July 2014

Dr John Andrzejowski, Sheffield.  1. Does Prone Positioning Increase Intracranial Pressure? A Retrospective Analysis of Patients with Acute Brain Injury and Acute Respiratory Failure. Neurocrit Care. 2014 Jul 2. [Epub ahead of print] Roth C1Ferbert ADeinsberger W, et al Studies looking at ICP changes and prone position have been contradictory. In this study the authors studied patients with ICP monitoring who had to be turned prone for a variety of (respiratory mainly) indications. A post hoc analysis was carried out on the 29 patients with ICP monitoring who were treated with prone positioning (PP) from 2007 to 2013 in a German intensive care unit. Prone positioning was performed in a 135° position (ie not fully proned; the head was rotated so venous drainage could have been compromised) for 8 h per treatment unit for an average of 2.5 days per patient. The mean baseline ICP in supine patients was 9.5 ± 5.9 mmHg and was increased significantly to 15.4 ± 6.2 mmHg during PP. (p < 0.0001). I was surprised to read that there was no significant difference between CPP in supine position vs PP (82 vs 80 mmHg) despite MAP in these patients decreasing from 73 to 65 mmHg in the prone position. The low baseline ICP still does not address the question of how individual patients with high ICP would tolerate PP. The authors state however that ICP values >20 mmHg occurred more often during PP than SP and were associated with significantly more episodes of decreased CPP <70 mmHg. The main positive finding that the authors feel justifies proning sick patients with potential intracerebral pathology is the fact that mean paO2/FiO2 ratio (P/F ratio) was increased significantly in PP. ‘Our study shows a moderate, yet significant elevation of ICP during prone positioning. However, the achieved increase of oxygenation by far exceeded the changes in ICP’. Prone positioning is not to be undertaken lightly in neuro patients since clinical monitoring (eg pupils etc) is very difficult. I suspect that patients with higher ICP to start with will be more affected although the study does not look a this. Patients who may need PP should have ICP monitoring inserted if there is a chance that CPP may affect outcome.
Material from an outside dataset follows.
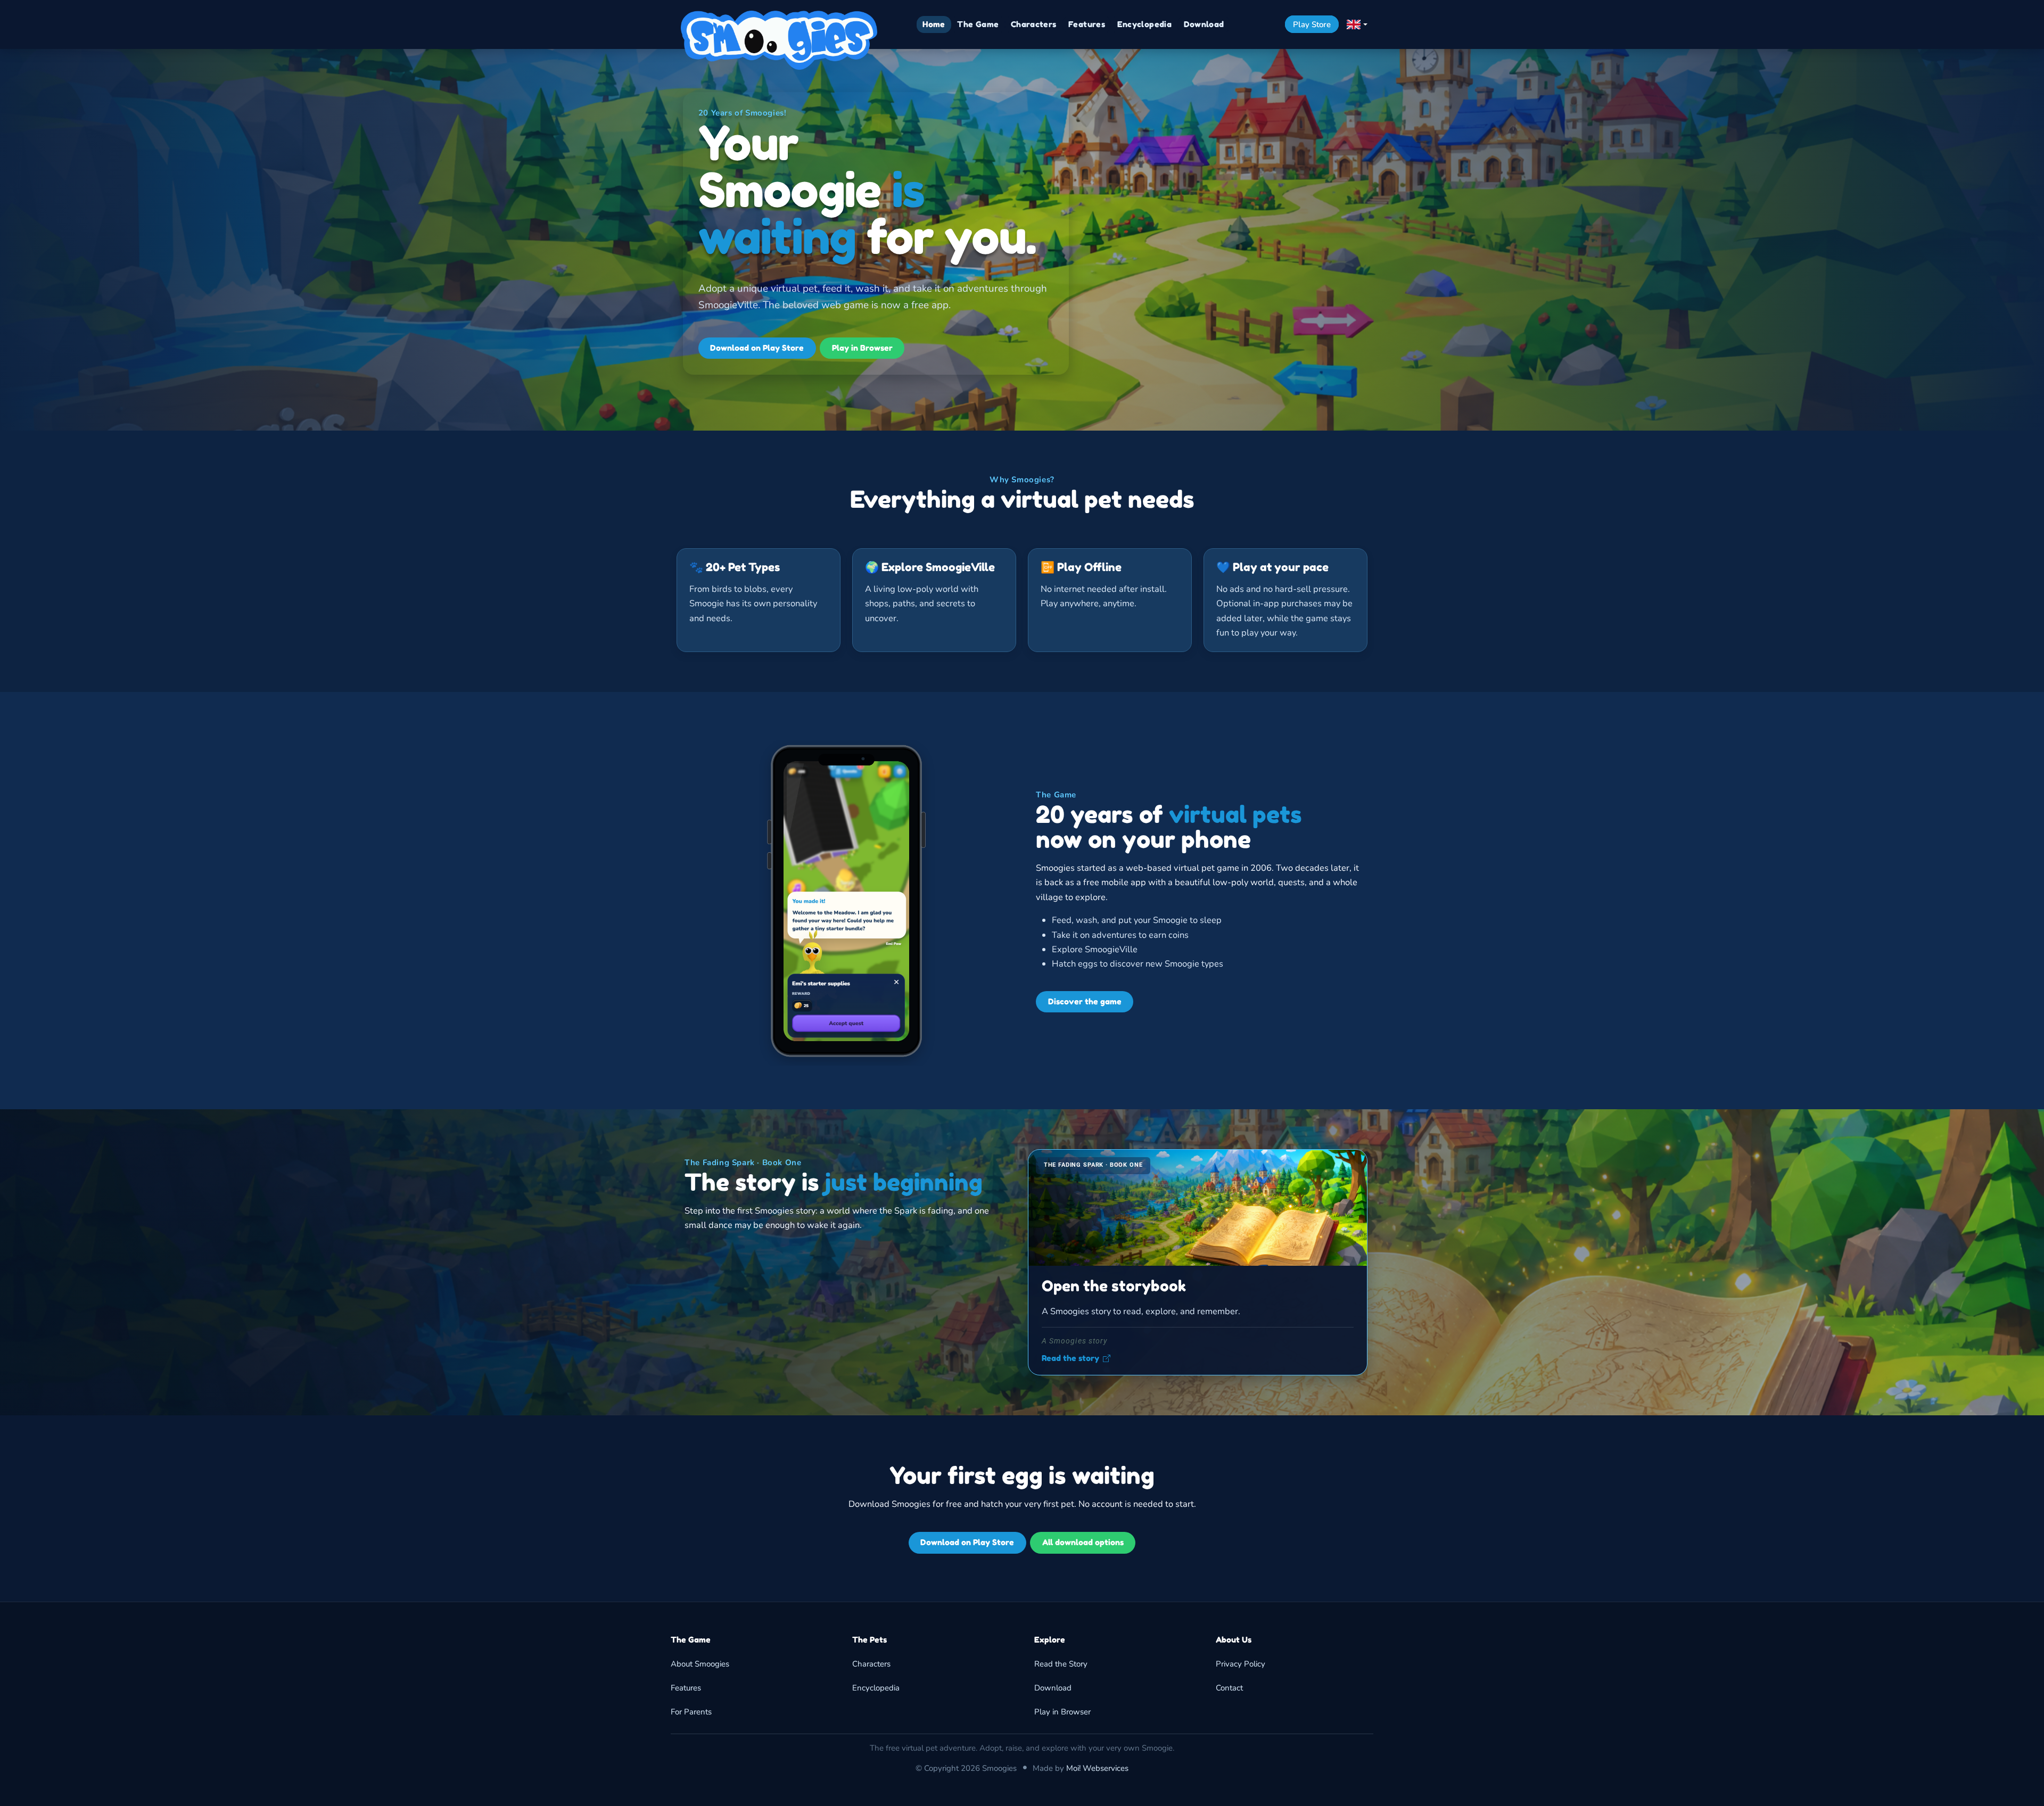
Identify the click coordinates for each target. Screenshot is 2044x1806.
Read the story (1070, 1358)
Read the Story (1060, 1664)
  1. Laryngeal mask airway versus endotracheal tube for percutaneous dilatational tracheostomy in critically ill adult patients.

Strametz R, Pachler C, Kramer JF, et al. Cochrane Database of Systematic Reviews 2014, Issue 6. I found this recent review after a colleague raised an eyebrow when I said I wanted to use an LMA to facilitate a percutaneus dilatational tracheostomy (PDT) in a patient who had gone off on the NITU. They were starved and had an easy airway. This Cochrane review looked at the safety and effectiveness of Endotracheal tube (ETT) versus Laryngeal mask (LMA) in critically ill adult patients undergoing PDT on the ICU. Eight RCTs involving 467 participants were included. All studies had between 40 and 73 participants This review addresses the following research questions:

  1. Is an LMA more effective than an ETT in terms of procedure-related or all-cause mortality?

Only one study reported the number of people who died, and the results were too uncertain for researchers to determine how use of ETT or LMA affected mortality. No procedure-related death was reported for any intervention.

  1. Is an LMA safer than an ETT in terms of procedure-related life-threatening complications during a PDT procedure?

Some studies showed that fewer adverse events occurred when ETT was used and some reported fewer adverse events in the LMA group. Overall, neither method was superior in terms of preventing adverse events. The tally of participants in included studies with adverse events ranged from 0% to 33% in the LMA group and from 0% to 50% in the ETT group

  1. Does use of an LMA influence the conditions for performing a tracheostomy (e.g. duration of procedure)?

Use of LMA seems to shorten the duration of the procedure with improved visibility conditions for the physician, and this shortens the period during which the airway is insecure. (mean difference -1.46 minutes, 95% CI -1.92 to -1.01 minutes, 324 participants, P value _ 0.00001, low-quality evidence). There were no differences in fatal loss of airway, desaturation or post procedural pneumonia or aspiration. It seems like both techniques have complications and that LMA is no worse although the authors urged caution due to the low numbers and poor data. Studies focusing on late complications and relevant patient-related outcomes are necessary for definitive conclusions on safety issues related to this procedure.